In the material below, the lines to repeat exactly run from the one containing "Viewport: 880px width, 384px height." to the very last line, both included.

(RECORDS FOR THE EXERCISE)

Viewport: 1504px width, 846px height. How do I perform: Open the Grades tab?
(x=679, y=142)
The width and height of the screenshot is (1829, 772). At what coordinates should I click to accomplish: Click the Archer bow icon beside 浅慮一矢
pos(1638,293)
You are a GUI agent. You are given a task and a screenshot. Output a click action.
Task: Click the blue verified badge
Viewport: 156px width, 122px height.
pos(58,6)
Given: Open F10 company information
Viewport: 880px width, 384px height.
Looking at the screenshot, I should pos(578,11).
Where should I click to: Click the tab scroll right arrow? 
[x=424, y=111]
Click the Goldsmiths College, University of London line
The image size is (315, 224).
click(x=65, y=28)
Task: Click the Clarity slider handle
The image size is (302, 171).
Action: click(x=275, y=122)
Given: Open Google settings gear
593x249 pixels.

(End RECORDS FOR THE EXERCISE)

## SOLVED EXERCISE
Viewport: 880px width, 384px height.
Looking at the screenshot, I should pos(578,11).
Where should I click to: Click the tab scroll right arrow? 
[x=424, y=111]
Click the Goldsmiths College, University of London line
The image size is (315, 224).
click(x=65, y=28)
Task: Click the Clarity slider handle
The image size is (302, 171).
Action: click(x=275, y=122)
Given: Open Google settings gear
593x249 pixels.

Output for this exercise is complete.